Dicho esto, añadió: «Sígueme.»Palabra del Señor.

La paciencia de Jesús en nuestras caídas:
El Evangelio de hoy nos lleva a la orilla del lago de Tiberíades, donde Jesús se aparece nuevamente a sus discípulos. Es una escena llena de ternura, casi doméstica, donde el Maestro, en lugar de reprochar la cobardía y las negaciones pasadas, les prepara un desayuno. En la vida diaria, cuánto necesitamos de esa paciencia divina que no nos condena por nuestras torpezas, sino que nos invita una y otra vez a recomenzar. Jesús no se cansa de esperarnos, incluso cuando nosotros hemos vuelto a las redes viejas de la comodidad o del desánimo.
Cuando el trabajo parece estéril:
Los discípulos pasaron toda la noche sin pescar nada.

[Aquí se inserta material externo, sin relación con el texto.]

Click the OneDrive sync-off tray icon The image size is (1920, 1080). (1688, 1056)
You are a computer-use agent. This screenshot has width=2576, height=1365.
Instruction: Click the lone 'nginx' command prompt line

Así nos pasa también en la comunidad, en los movimientos apostólicos o en la parroquia: trabajamos, organizamos actividades, damos lo mejor de nosotros… y, sin embargo, a veces no vemos frutos inmediatos. Jesús nos enseña que no es cuestión de esfuerzo humano solamente; hace falta escuchar su voz, lanzar las redes a su indicación, confiar incluso cuando parece absurdo. El verdadero fruto viene cuando Él guía nuestra labor.
La importancia de reconocer al Señor:
Pedro no reconoció a Jesús de inmediato; fue el discípulo amado quien exclamó: “¡Es el Señor!” En la rutina diaria, en las reuniones comunitarias, en los momentos de servicio humilde, Jesús se hace presente de manera sencilla. No siempre se impone con prodigios o grandes emociones. Aprender a percibir su presencia en lo ordinario es un arte que necesitamos cultivar cada día. Saber ver su mano en una conversación, en una sonrisa, en una reconciliación silenciosa, es clave para mantener viva nuestra fe.
El amor como verdadera misión:
El diálogo entre Jesús y Pedro es profundamente conmovedor. Tres veces el Maestro le pregunta si lo ama. No le pide explicaciones sobre su caída, ni excusas. Solo quiere saber si hay amor. A nosotros también nos pregunta hoy lo mismo: ¿Me amas? Más allá de los errores, del cansancio, de las dudas, lo que sostiene nuestro caminar es el amor sincero a Jesús. Cuidar de la comunidad, acompañar en el apostolado, servir en la parroquia, todo tiene sentido si nace de esa respuesta amorosa.
El seguimiento hasta el final:
Jesús no promete una vida fácil. Le anuncia a Pedro que llegará el día en que otro lo ceñirá y lo llevará donde no quiera. Seguir a Jesús es abrazar una entrega que, a veces, cuesta. Implica aprender a dejar el control, aceptar los cambios, asumir la incomodidad del servicio. Sin embargo, en ese caminar obediente descubrimos una alegría que no puede dar el mundo: saber que nuestra vida es útil en las manos del Señor, aunque muchas veces no lo entendamos del todo.
Meditación Diaria: Hoy Jesús nos recuerda que no mide nuestro valor por nuestros errores pasados, sino por nuestra disposición a amar y a seguir adelante. Nos invita a dejar las redes del orgullo y la autosuficiencia, y a confiar en su palabra, aunque no veamos resultados inmediatos. En el trabajo comunitario y apostólico, muchas veces el cansancio puede hacernos dudar, pero su voz serena nos guía de nuevo a la orilla segura de su amor. Que en este día podamos reconocer su presencia en los gestos sencillos y responderle como Pedro, no desde la perfección, sino desde el amor sincero que se atreve a decir: “Señor, tú lo sabes todo; tú sabes que te amo.”